Imagine for a moment how impossible it would have been for any one to protest in this atmosphere. Who could be brave enough to raise a challenge in such a toxic and terrifying context?
A group of Grandmothers, ‘Abuelas’, gathered one Sunday in the Plaza de Mayo in Buena Aires. The stood in silent vigil clutching portraits of their vanished children. And the state stood off, secret police and city police abashed and shamed out of moving to arrest them.
On Mother’s Day 1977, 237 grandmothers and mothers included their names and identity card numbers on a half-page advertisement in the national newspaper La Prensa calling for “the Truth” regarding the disappearance of their children and grandchildren.
The bravery of the Abuelas of The Plaza de Mayo (who were also sometimes called “The Mothers of the Disappeared”) fatally undermined the authority of the law. Support for the regime began to erode. Their dignified protest, a demonstration of grief, of the power of the powerless, became the midwife to emerging change in Argentina and elsewhere in Latin America.
[the following information is from wikipedia] By 1998 the Abuelas had discovered more than 10 percent of the estimated 500 children kidnapped or born in detention during the military era and illegally adopted, with their identities hidden.

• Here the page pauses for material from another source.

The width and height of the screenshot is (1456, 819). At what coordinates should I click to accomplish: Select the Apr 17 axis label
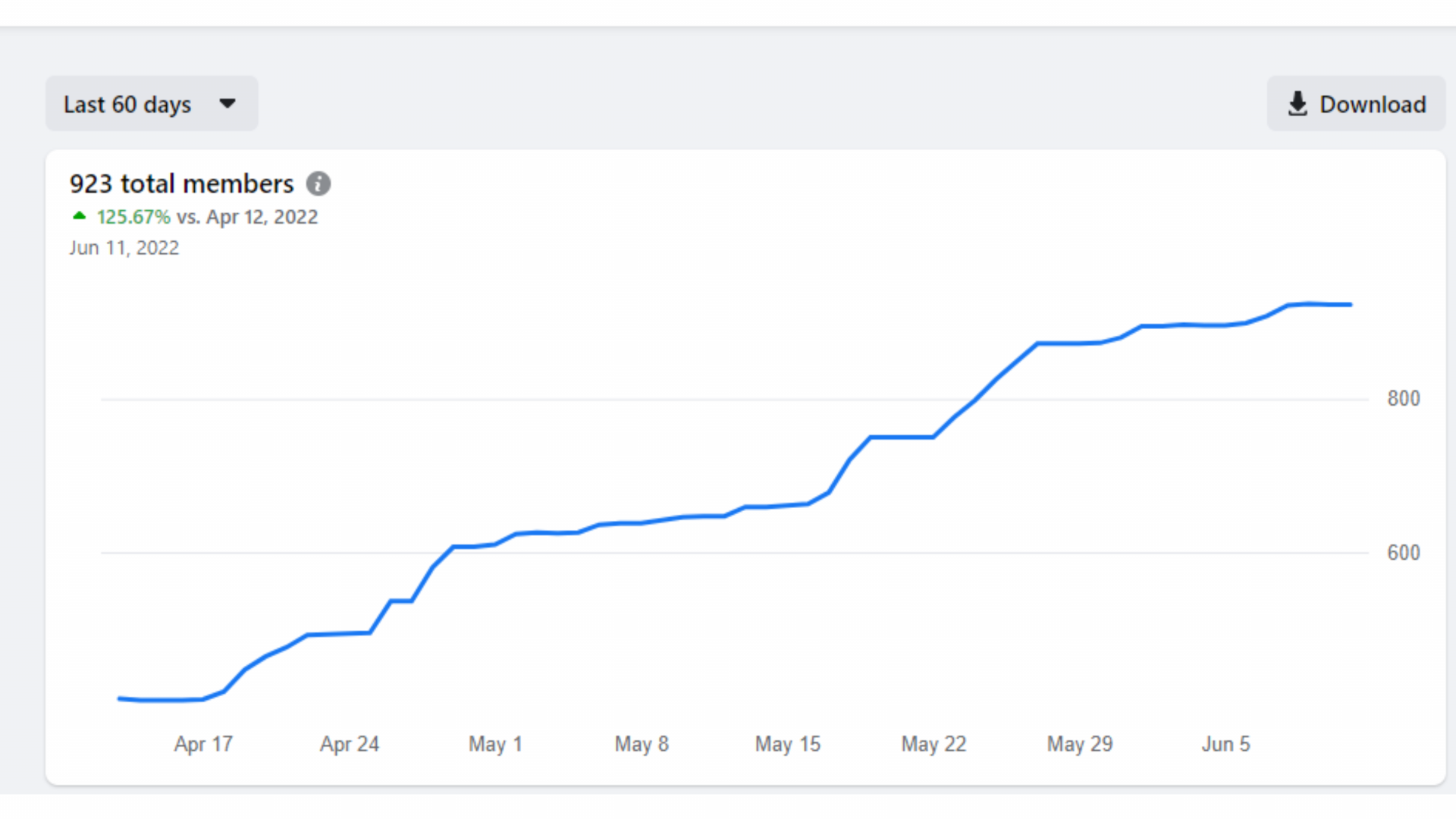tap(203, 744)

By 1998 the identities of 256 missing children had been documented. Of those, 56 children have been located, and seven others had died. Aided by recent breakthroughs in genetic testing, the Grandmothers succeeded in returning 31 children to their biological families. In 13 other cases, adoptive and biological families agreed on jointly raising the children after they had been identified. The remaining cases are bogged down in court custody battles between families.[2] As of 2008, their efforts have resulted in finding 97 grandchildren.
…She came from a long, long way,
but I saw her at last, walking,
my daughter, my girl, across the fields,
In bare feet, bringing all spring’s flowers
to her mother’s house. I swear
the air softened and warmed as she moved,
the blue sky smiling, none too soon,
with the small shy mouth of a new moon.’
[From ‘Demeter’ by Carol Ann Duffy in The Worlds Wife published by Picador]
This is a real resurrection, hope, in the gathered flowers of another spring, hope returning to a mother’s heart, bringing flowers, despite the most painful seemingly unbearable of losses, and a new moon shining us towards a new cycle.